Susan et son mari convolent en juste noce, et arrivent à l’hôtel où ils ont réservé une chambre pour la nuit. Mais la jeune femme a d’horribles visions à la première minute où son mari la laisse seule. Ils décident donc de passer leur première nuit dans le manoir familial de l’époux. Au fil des semaines, la jeune épouse va développer d’étranges visions, durant lesquelles une femme inconnue vêtue en mariée l’incite à commettre de sanglantes exactions. Une femme qu’elle reconnaît bientôt dans le visage de celle que son mari vient de sauver, sur la plage.
Si les adaptations de Dracula sont sans nul doute les plus nombreuses, Carmilla a également eu droit à de nombreuses variations cinématographiques (notamment lorsqu’il s’agit d’explorer les aspects saphiques de l’histoire). Si on retrouve ici l’idée d’une relation homo-érotique qui s’installe entre Susan et Carmilla/Mircalla, La Mariée sanglante propose surtout de revisiter le pourquoi de l’influence de Carmilla sur Susan, offrant ainsi la possibilité à la jeune femme de se venger d’un mari violent. Ce que Carmilla a elle-même vécu (et ce qui lui a valu l’opprobre de sa famille et de la loi – elle a tué son mari le soir de la nuit de noces –). D’un côté, Susan qui sent le dégout qu’elle éprouve pour son époux croître, de l’autre ce dernier qui cherche dans la psychanalyse freudienne (le complexe de Judith) les raisons des tourments dont est atteinte sa femme.
Globalement, le jeu des acteurs est plutôt efficace, même si c’est bien le duo Susan/Carmilla qui se détache. Le film possède par ailleurs une charge onirique assez présente, entre les scènes de cauchemar de Susan, ou la scène où le mari déterre Carmilla, au moment même où il enterre le poignard de cette dernière. Reste que le film est alourdi par plusieurs invraisemblances et raccourcis (comment Susan et son mari en sont-ils arrivés à la conclusion que Carmilla était la source du problème ?) qui peuvent ceci dit témoigner de coupes scénaristiques malhabiles, ou de coupes au montage. Reste que cela parasite la narration, même si la conclusion du film n’est pas impactée.

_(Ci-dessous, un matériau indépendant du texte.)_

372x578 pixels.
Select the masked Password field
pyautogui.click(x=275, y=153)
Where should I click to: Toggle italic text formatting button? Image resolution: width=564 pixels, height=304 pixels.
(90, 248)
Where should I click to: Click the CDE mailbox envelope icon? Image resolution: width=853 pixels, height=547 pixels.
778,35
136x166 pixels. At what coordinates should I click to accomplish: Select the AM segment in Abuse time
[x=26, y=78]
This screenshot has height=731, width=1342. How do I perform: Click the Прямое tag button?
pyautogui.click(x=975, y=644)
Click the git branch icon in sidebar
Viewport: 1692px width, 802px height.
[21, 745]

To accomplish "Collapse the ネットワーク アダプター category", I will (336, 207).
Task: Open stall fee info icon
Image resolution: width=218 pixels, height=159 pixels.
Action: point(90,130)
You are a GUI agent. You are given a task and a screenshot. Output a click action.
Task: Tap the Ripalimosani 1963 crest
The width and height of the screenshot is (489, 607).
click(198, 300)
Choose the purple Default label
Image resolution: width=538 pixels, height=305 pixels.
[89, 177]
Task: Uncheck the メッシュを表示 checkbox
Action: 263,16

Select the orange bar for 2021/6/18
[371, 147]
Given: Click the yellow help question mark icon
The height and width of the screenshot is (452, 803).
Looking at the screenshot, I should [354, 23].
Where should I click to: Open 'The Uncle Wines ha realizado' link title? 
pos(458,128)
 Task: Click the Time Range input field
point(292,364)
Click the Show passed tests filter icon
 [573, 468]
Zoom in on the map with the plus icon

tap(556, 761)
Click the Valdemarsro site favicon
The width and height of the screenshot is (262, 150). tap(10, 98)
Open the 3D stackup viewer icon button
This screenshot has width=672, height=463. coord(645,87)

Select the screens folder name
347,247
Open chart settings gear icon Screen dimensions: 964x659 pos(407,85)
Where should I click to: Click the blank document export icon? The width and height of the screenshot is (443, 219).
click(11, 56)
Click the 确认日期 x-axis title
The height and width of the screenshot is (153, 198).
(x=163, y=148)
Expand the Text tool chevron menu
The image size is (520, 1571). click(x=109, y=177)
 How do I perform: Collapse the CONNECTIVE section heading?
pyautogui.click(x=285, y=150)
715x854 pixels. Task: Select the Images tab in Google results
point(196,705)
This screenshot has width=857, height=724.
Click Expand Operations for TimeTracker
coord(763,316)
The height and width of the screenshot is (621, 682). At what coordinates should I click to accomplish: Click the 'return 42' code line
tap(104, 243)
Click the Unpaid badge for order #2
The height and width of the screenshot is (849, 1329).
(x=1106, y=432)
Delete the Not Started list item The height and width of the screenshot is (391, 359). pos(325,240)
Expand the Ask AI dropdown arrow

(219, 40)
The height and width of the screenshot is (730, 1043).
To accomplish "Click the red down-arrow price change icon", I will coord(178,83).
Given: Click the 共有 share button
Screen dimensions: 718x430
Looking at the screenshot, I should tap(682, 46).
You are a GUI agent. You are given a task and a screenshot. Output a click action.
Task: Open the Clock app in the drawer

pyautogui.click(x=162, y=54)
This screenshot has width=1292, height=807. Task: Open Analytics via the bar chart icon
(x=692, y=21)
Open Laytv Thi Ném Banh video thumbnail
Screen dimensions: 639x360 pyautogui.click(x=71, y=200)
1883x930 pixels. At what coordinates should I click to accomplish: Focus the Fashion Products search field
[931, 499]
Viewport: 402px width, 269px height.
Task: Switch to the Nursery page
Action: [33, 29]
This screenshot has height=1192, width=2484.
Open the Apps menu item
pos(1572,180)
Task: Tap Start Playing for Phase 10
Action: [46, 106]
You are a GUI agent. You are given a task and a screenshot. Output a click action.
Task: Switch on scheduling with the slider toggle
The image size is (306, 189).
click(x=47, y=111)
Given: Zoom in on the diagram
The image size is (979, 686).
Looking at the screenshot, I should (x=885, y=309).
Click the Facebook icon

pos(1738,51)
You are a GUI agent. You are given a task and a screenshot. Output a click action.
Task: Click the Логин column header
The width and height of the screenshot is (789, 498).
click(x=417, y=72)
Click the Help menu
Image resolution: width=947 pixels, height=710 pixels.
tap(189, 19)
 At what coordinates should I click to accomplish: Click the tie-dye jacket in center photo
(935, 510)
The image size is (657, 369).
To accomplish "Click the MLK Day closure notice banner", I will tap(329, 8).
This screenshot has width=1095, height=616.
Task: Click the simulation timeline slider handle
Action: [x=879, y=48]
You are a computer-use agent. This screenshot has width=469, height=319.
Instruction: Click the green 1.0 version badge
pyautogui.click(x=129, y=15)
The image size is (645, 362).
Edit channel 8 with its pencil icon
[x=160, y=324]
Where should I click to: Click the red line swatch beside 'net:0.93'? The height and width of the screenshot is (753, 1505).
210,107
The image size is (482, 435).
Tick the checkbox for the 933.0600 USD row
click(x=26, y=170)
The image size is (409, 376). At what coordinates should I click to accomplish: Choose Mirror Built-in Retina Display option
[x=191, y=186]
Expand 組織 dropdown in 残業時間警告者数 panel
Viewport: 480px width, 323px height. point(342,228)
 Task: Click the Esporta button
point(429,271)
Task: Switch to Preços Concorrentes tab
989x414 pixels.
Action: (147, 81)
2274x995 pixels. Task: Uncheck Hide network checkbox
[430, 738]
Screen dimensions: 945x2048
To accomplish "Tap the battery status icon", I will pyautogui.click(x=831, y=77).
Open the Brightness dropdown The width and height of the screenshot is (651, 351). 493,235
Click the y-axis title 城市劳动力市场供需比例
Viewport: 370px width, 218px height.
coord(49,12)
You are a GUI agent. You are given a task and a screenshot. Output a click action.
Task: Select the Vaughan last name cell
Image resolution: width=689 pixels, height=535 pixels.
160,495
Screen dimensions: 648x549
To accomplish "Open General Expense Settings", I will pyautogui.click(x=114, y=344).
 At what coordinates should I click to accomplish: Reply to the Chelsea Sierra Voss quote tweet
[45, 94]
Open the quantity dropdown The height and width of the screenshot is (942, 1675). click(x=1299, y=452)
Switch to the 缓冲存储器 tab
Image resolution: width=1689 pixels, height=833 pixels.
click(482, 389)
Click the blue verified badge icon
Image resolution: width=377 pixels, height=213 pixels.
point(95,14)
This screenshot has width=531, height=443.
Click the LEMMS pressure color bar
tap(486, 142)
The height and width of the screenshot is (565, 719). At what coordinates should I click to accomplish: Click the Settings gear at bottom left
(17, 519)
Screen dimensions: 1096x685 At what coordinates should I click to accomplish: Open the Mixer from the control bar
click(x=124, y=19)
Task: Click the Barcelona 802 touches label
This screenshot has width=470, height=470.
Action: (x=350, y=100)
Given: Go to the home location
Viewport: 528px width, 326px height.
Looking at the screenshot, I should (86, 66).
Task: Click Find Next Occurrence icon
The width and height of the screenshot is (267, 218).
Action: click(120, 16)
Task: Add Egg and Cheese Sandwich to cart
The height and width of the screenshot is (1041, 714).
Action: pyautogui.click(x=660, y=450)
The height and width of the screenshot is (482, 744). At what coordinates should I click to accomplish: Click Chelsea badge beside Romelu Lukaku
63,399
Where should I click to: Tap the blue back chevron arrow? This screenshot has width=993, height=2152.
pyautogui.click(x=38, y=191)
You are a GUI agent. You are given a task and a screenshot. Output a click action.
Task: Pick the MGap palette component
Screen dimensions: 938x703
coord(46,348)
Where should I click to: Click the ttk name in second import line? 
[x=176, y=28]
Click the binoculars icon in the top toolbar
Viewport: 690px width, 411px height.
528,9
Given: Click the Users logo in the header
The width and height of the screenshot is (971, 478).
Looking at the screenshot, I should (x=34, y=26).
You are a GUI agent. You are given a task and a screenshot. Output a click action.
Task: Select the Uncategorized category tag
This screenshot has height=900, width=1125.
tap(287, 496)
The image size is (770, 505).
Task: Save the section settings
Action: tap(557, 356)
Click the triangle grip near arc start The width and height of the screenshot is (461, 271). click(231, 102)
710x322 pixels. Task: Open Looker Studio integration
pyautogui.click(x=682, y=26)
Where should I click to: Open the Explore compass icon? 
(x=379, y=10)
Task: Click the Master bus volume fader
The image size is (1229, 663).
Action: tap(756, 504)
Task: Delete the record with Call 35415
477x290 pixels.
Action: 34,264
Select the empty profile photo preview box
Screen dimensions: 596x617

Adaptation (même si très libre) du roman de Le Fanu oblige, il y a bien évidemment un aspect vampirique au film. Que ce soit dans les morsures que laisse Carmilla/Mircalla quand elle embrasse ses victimes (victimes qui ne semblent pas pour autant forcées), ou dans l’idée qu’elle repose dans un cercueil, une fois la nuit tombée (Elle ne semble donc pas craindre le soleil). Pour autant, si le sang est très présent dans le film, Carmilla ne semble pas en avoir besoin pour assurer sa survie.
Un film assez intéressant dans l’éclairage qu’il propose sur l’histoire du personnage de Carmilla (cela semble d’ailleurs être un aspect incontournable dans les adaptations cinéma du roman : donner un sens à la malédiction dont est victime la vampire). Tout en se parant des atours d’une charge contre les violence faites aux femmes mariées (voire d’une charge contre le mariage tout court). Pas parfait, car il y a des raccords assez abracadabrantesques, mais l’ensemble vaut le coup d’œil. A noter par ailleurs le souci de complétion d’Artus Films, qui a choisi de structurer le film vis à vis de la version française, qui possède des scènes absentes de la VO. Du coup, lors du visionnage de versions sous-titrée, la bande son passe par deux fois en VF, de manière à y inclure ces scènes.